The state of Montana explicitly prioritizes Native Americans and communities of color hit hard by the pandemic in its vaccine rollout. 

Baehr said that Pacific Islanders would already fall under a subset of the 1b vaccination category, which lumps together “congregate living residents, disproportionately impacted groups.”

But he said that detailed subset of who’s included within each vaccination priority group won’t be finalized for another couple of weeks. So far the state has only publicly released the executive summary of the final vaccination plan.

“It’s a cop out,” Daniels said of the state’s explanation. “It’s just frustrating. I feel a lot for the Pacific Islanders because it’s like, here we go again.”

Other states and cities vary in whether they prioritize vaccinating certain communities.

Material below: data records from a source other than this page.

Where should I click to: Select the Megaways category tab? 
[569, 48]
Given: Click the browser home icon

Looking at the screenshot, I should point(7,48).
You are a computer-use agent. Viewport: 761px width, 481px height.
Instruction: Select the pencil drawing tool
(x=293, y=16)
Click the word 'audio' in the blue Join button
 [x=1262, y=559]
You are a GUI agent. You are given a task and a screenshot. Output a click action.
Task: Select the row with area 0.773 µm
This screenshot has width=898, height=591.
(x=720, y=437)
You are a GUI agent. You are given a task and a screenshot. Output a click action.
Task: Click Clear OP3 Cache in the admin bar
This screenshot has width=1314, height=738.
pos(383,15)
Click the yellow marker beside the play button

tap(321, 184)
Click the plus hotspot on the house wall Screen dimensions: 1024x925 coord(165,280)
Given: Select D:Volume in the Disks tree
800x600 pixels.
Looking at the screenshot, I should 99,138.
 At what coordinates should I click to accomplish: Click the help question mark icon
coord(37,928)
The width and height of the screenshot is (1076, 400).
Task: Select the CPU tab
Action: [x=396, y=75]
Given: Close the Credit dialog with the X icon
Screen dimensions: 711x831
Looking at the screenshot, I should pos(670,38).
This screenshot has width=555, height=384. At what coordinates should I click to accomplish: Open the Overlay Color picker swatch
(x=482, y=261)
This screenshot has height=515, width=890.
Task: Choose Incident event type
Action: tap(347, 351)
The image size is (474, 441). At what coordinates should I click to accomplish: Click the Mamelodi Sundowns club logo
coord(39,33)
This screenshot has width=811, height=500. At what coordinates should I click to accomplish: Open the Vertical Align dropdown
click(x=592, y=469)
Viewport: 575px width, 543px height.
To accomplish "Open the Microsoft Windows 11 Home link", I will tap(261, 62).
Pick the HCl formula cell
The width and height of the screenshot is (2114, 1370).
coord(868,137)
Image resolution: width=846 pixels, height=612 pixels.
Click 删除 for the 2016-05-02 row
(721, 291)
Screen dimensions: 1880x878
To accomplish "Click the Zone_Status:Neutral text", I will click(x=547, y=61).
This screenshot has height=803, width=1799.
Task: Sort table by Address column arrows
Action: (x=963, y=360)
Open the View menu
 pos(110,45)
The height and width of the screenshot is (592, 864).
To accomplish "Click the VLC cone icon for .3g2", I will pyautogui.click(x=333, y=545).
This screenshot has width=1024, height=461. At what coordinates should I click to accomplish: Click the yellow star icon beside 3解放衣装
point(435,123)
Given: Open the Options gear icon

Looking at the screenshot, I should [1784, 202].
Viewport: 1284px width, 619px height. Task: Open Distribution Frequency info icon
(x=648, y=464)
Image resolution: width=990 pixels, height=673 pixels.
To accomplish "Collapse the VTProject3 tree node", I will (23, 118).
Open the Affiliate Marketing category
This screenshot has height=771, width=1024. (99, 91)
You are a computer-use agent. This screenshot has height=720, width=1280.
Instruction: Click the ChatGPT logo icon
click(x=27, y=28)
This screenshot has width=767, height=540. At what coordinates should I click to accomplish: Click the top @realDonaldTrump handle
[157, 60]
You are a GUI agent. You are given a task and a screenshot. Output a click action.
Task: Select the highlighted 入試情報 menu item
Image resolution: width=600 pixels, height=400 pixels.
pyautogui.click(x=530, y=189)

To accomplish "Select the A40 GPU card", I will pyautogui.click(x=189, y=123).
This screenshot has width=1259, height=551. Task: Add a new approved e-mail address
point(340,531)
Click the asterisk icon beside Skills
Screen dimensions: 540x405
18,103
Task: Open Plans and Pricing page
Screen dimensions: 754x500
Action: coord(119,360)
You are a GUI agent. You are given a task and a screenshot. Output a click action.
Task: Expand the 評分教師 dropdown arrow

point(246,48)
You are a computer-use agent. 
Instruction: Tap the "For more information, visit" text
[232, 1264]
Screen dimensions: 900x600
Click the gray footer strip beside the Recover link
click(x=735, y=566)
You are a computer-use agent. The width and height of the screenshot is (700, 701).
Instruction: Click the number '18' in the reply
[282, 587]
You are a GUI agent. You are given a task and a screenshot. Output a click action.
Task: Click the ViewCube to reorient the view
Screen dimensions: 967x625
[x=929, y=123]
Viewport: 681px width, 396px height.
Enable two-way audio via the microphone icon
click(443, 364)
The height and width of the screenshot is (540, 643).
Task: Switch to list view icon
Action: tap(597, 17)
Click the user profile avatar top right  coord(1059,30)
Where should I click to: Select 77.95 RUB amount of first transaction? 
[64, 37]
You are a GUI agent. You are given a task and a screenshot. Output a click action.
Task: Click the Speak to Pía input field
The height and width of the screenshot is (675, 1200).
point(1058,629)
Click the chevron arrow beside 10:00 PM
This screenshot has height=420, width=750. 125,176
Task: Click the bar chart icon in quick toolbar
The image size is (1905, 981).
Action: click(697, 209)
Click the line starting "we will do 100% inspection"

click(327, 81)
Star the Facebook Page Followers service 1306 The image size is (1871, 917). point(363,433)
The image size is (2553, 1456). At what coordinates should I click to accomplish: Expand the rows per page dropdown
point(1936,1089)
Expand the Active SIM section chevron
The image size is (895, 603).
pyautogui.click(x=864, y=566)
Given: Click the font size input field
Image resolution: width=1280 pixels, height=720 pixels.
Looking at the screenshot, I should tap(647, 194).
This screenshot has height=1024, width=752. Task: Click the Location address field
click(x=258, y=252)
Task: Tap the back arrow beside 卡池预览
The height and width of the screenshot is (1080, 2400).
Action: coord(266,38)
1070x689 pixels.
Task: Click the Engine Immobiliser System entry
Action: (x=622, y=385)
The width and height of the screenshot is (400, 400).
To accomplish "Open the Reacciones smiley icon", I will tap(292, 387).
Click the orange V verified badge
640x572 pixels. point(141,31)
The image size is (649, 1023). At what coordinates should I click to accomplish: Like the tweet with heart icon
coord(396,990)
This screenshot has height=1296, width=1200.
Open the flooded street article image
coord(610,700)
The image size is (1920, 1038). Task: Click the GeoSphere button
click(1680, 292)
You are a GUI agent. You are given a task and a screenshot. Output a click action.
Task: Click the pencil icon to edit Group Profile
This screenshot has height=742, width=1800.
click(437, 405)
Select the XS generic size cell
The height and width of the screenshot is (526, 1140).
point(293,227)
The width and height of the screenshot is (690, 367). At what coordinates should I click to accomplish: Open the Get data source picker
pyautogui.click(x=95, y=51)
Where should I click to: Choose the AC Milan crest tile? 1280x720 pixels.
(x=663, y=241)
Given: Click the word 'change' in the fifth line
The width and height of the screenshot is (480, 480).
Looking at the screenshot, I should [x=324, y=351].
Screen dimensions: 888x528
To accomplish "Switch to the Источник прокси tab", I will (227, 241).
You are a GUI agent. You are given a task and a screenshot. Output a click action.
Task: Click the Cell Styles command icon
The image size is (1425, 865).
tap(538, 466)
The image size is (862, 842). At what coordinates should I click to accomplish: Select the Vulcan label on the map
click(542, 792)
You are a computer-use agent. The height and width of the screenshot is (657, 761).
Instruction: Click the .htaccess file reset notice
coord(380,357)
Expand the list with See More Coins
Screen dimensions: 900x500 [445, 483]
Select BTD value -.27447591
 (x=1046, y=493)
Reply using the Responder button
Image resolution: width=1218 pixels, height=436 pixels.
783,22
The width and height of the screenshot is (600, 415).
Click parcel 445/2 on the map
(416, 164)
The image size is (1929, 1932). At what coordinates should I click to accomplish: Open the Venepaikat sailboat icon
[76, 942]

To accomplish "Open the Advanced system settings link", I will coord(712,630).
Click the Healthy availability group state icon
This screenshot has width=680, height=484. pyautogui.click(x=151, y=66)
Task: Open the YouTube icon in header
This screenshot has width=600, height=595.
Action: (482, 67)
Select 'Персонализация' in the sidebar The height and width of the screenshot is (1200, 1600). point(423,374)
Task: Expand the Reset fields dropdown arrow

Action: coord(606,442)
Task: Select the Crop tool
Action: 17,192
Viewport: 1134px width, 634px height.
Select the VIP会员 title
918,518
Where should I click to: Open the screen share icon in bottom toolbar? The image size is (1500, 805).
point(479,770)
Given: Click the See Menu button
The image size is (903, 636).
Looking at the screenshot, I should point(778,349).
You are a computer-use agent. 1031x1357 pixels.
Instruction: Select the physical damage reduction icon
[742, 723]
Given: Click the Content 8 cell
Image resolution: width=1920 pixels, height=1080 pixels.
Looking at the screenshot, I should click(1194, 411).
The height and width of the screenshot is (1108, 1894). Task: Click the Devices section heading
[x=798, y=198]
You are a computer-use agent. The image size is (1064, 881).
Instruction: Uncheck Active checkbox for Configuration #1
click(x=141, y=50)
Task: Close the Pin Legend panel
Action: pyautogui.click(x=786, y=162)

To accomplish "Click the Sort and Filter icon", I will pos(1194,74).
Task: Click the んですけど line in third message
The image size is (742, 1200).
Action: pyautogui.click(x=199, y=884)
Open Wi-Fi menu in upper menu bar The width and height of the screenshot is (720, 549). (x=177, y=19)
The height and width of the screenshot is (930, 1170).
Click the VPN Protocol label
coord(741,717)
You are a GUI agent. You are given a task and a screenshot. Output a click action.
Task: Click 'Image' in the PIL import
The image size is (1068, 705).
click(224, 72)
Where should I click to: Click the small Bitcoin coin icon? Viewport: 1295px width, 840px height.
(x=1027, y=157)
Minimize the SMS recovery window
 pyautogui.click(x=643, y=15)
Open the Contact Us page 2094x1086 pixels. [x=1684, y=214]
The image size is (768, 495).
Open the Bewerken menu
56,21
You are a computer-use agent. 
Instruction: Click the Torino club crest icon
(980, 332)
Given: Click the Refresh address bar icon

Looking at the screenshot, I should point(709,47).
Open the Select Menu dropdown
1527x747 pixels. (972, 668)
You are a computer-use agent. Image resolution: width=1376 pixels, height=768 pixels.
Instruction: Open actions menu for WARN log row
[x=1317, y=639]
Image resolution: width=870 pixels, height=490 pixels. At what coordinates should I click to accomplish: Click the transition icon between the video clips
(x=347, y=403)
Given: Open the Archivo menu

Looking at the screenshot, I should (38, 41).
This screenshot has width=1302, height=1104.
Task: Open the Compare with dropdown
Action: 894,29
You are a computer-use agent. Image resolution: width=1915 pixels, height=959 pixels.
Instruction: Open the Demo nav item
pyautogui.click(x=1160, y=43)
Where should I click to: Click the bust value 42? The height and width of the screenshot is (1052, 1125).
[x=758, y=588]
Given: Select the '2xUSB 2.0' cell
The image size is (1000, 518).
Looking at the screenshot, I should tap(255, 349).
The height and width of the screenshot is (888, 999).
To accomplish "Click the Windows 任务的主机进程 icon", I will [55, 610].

In Montana, Native Americans and people of color are included in the state’s 1b vaccination category. New York’s vaccination plan specifies certain ZIP codes based on high COVID-19 case rates.

But Dallas County got rid of a plan to prioritize certain ZIP codes for vaccination after the state of Texas threatened to pull funding in response. At least one scholar has said while giving the vaccine first to hard-hit communities may be a moral imperative, doing so may also raise legal questions.

Hawaii state officials didn’t cite legal concerns however.

Christopher Johnson, a program specialist at the Department of Health, said the agency preferred to reach Pacific Islanders and Filipinos through their occupations or other social determinants of catching COVID-19, and noted racial preference is challenging to do in Hawaii because of the state’s minority-majority status.

“Social determinants we think are a better way to get to the same results,” Johnson said. “Pacific Islanders aren’t genetically disposed to get COVID.”

Lack Of Data

Sarah Kemble, acting state epidemiologist, told Civil Beat the state hopes to release vaccinations by race within the next couple of weeks.

But the data will be based on federal race categories, in which Native Hawaiians are combined with other Pacific Islanders and Filipinos are combined with other Asian communities. So the data will lack the granularity to illuminate whether non-Hawaiian Pacific Islanders and Filipinos are actually getting vaccinated.

Kemble told Civil Beat the state is still standing up its vaccine registry and data that disaggregates Filipinos and non-Hawaiian Pacific Islanders is still a couple of months away.

Honolulu City Councilmember Radiant Cordero worries that without race and ethnicity data about vaccines, it’s hard to tell whether outreach efforts are effective.

“I would like to see that the targeting of the vaccine is working for my community. Are we doing enough?” she said.

Barbara Tom, who leads the Safe Haven Immigrant Resource Center in Waipahu, is eager to know as well.

“I’d love to see the data on how many of the Pacific Islanders they’re reaching,” Tom said. “Because they’re not reaching the community out in Waipahu. They’re not reaching the low-income community here.”